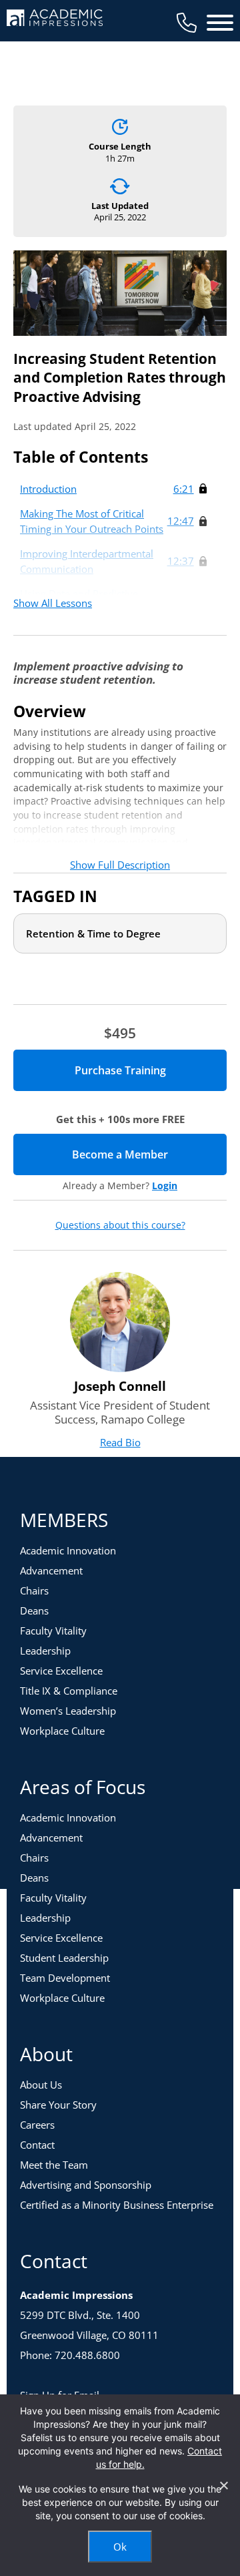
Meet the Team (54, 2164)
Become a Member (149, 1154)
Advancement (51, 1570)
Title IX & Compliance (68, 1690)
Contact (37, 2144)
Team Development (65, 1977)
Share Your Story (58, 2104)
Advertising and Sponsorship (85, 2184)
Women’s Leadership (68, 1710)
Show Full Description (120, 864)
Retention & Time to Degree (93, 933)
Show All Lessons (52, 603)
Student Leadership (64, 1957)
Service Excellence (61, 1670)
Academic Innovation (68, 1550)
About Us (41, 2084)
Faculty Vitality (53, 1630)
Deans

·····

Activity: Copy exactly, with no other lines, the stretch of the material that begins at the line containing "Advertising and Sponsorship (85, 2184)" and ends at its last line.

Result of this task:
Advertising and Sponsorship (85, 2184)
Women’s Leadership (68, 1710)
Show Full Description (120, 864)
Retention & Time to Degree (93, 933)
Show All Lessons (52, 603)
Student Leadership (64, 1957)
Service Excellence (61, 1670)
Academic Innovation (68, 1550)
About Us (41, 2084)
Faculty Vitality (53, 1630)
Deans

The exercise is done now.